Price ceilings simply do not work, as economic history has repeatedly taught us. A price ceiling will simply create a shortage in the supply of the good in question and create distortions in the market, which will hurt the very customer that such laws are intended to protect. In this case, a ban on surge pricing will lead to a reduction in the number of taxis available in the market, thereby creating welfare loss to the customers who demand the taxis.

The supply of any commodity depends on the price. At each price point, a supplier (driver in this case) will decide whether it is profitable to sell at that price point. Auto rickshaws normally charge 1.5X from 9PM – 6AM, in a bid to be compensated for working late hours and at times that other would not be willing to. Imagine if a similar price cap had been put in place for autos, there wouldn’t be any autos available for hire after 9PM.

Similarly, during peak hours and other times of high demand, in the absence of surge pricing, an Uber driver would not consider it worthwhile to switch on the app or accept ride requests and thus, leading to shortages.

Another major impact of this ruling would be that Bangalore would lose out on the new investment that these companies had pledged. Uber, which has now partnered with 30,000 cabs in the city had planned to expand to about 1,00,000 cabs in the next few years. Uber and Ola combined had pledged to invest around Rs. 15,000 crores in the next few years in Karnataka. With regressive laws such as this, the state could easily lose this investment to neighbouring states. The other worry is that other Indian states could follow this bad example. Maharastra was considering a similar move and it could get buoyed by the Karnataka move.
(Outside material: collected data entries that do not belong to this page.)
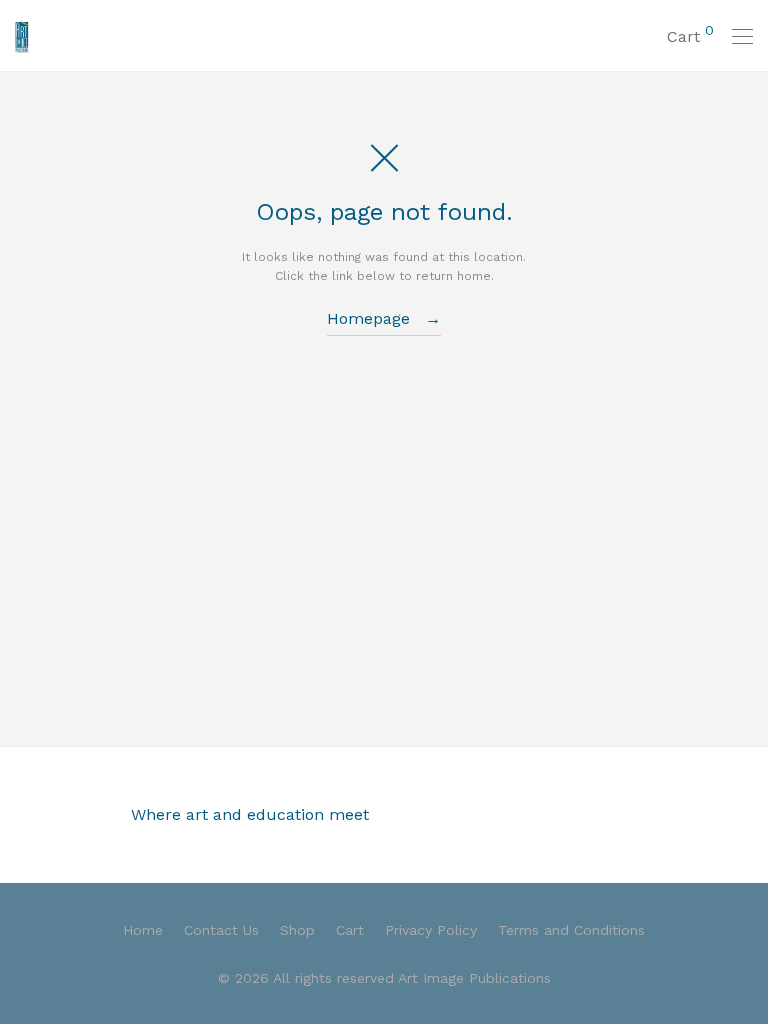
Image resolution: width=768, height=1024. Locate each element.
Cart (350, 930)
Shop (297, 930)
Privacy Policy (431, 930)
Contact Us (221, 930)
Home (143, 930)
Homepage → (384, 318)
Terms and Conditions (571, 930)
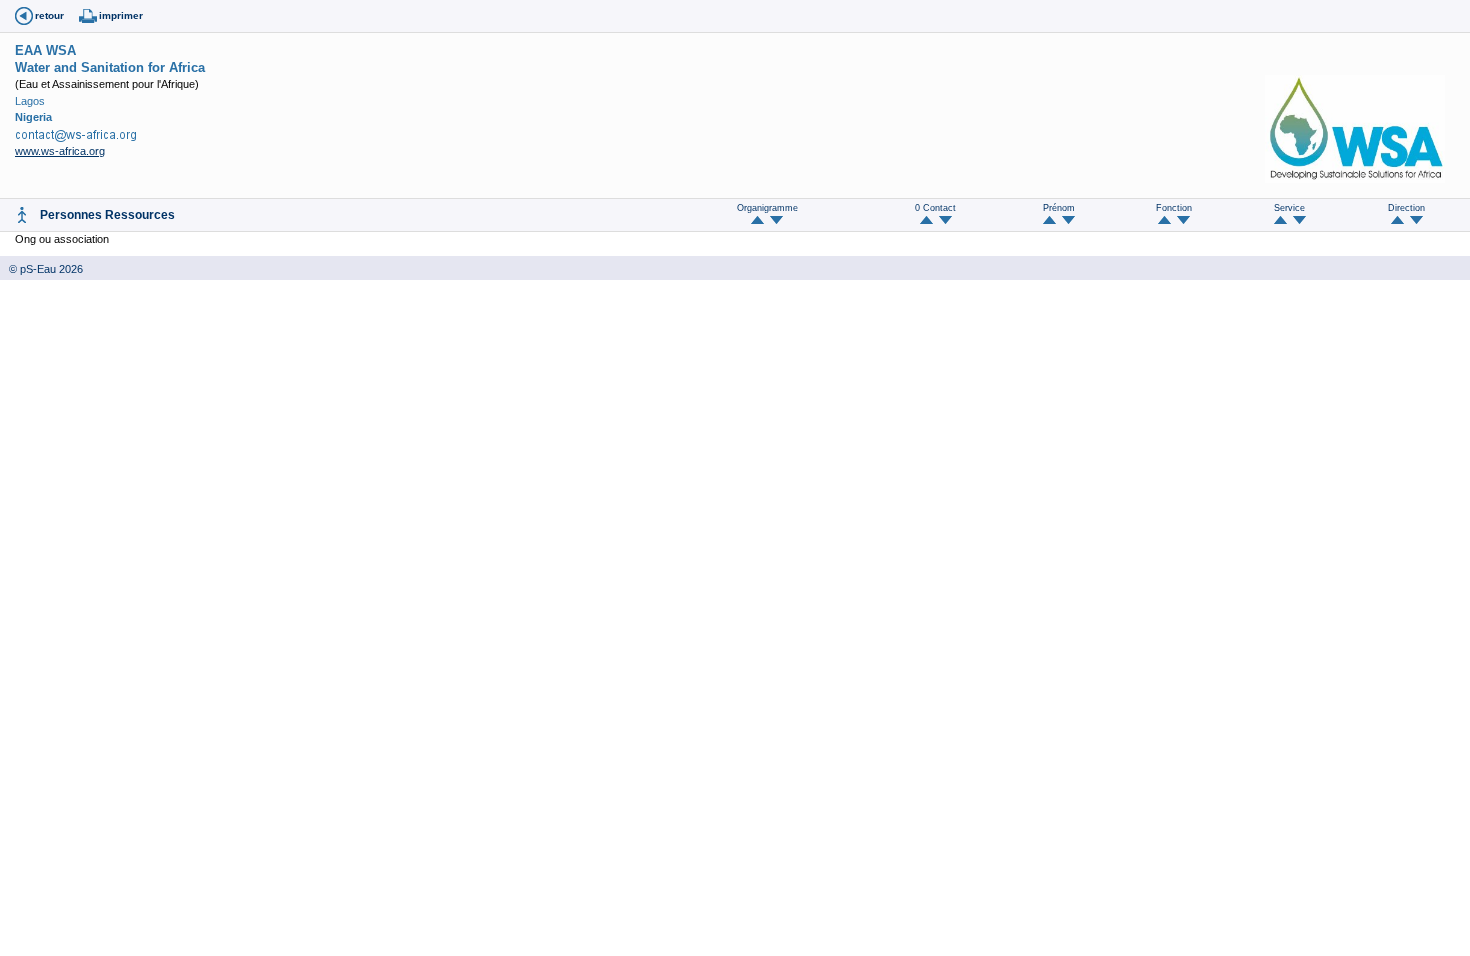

Finally, the government must rethink whether this is the best method to achieve its objectives. The intention behind this move is to increase the supply of public transport at affordable rates for the consumers. Instead of creating distortions in the market by implementing a price cap, the government should look at other ways to make the market more competitive and remove entry barriers. The government could consider allowing flag down taxis on the streets, like they have in all other major metros in India, which will surely increase the supply of taxis. It could also allow shared autos to ply on Bangalore roads for fixed routes, which will ease the demand for taxis. Another related measure is to allow private busses of all sizes on Bangalore roads, which is currently disallowed. In short, the government should look at all ways to improve public transport in Bangalore and ways to increase the number of options available for customers to travel in the city. This will surely reduce the excess demand for Uber and Ola, which will automatically make surge pricing redundant.

Anupam Manur is a Policy Analyst at the Takshashila Institution.